Profiling the compiler with jemalloc
To profile the compiler with jemalloc, make sure you build the compiler with the following environment variables set:
export CHPL_HOST_MEM=jemalloc
export CHPL_HOST_JEMALLOC="bundled"
export CHPL_JEMALLOC_ENABLE_PROFILING=1
Then the compiler can be run as follows:
MALLOC_CONF='prof:true,prof_prefix:jeprof.out,prof_final:true' \\
chpl myProgram.chpl
The value of prof_prefix
is the prefix for the output files.
Note
It may be useful to pass --no-compiler-driver
to the compiler. Without this
flag, the compiler functions as a driver and spawns several subprocesses for
different phases of the compiler. This will results in multiple profiling
output files, one for each subprocess. If you want to profile the compiler as a
single process, use --no-compiler-driver
.
Output files can be interpreted using jeprof
(which is built with
jemalloc). For example, the following will generate a simple text report,
ordered by cumulative memory usage:
JEMALLOC_SUBDIR=$(./util/chplenv/chpl_jemalloc.py --host --cfg-path)
./third-party/jemalloc/install/$JEMALLOC_SUBDIR/bin/jeprof \\
--text --cum $(which chpl) path/to/profile/data/jeprof.out
Profiling Chapel programs with jemalloc
Warning
When writing these docs (as of Chapel 2.6), I was unable to get jemalloc’s profiling to give good results for Chapel programs. jemalloc would always report 0 allocations, which is not correct or useful. I believe there are changes to the runtime that need to be made before this will work correctly. However, I am including these docs here for completeness.
Similar steps for profiling the compiler can be used for profiling Chapel programs.
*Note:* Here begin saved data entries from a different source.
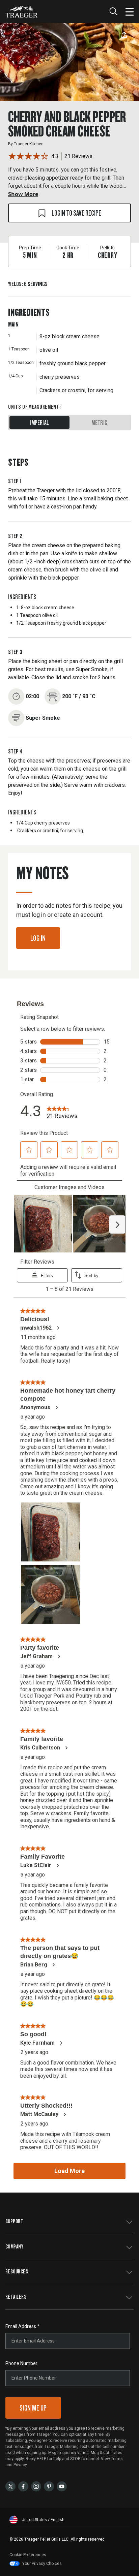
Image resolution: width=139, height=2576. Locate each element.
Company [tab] (14, 2246)
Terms (117, 2458)
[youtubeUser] (62, 2486)
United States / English (43, 2519)
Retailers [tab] (15, 2296)
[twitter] (10, 2486)
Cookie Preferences (27, 2554)
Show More (23, 194)
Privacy (20, 2464)
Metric (99, 422)
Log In (38, 938)
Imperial (39, 422)
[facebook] (23, 2486)
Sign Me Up (33, 2408)
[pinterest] (49, 2486)
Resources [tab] (16, 2271)
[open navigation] (129, 11)
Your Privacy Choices (42, 2563)
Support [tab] (14, 2221)
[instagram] (36, 2486)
The compiler/runtime must be built with the following environment variables set:
export CHPL_HOST_MEM=jemalloc
export CHPL_HOST_JEMALLOC="bundled"
export CHPL_JEMALLOC_ENABLE_PROFILING=1
Then, after compiling your Chapel program, you can run it with the following command:
CHPL_JE_MALLOC_CONF='prof:true,prof_prefix:jeprof.out,prof_final:true' \\
./myProgram
The resulting profiling data can be analyzed using jeprof
in a similar way
as described above for the compiler:
JEMALLOC_SUBDIR=$(./util/chplenv/chpl_jemalloc.py --target --cfg-path)
./third-party/jemalloc/install/$JEMALLOC_SUBDIR/bin/jeprof \\
--text --cum ./myProgram path/to/profile/data/jeprof.out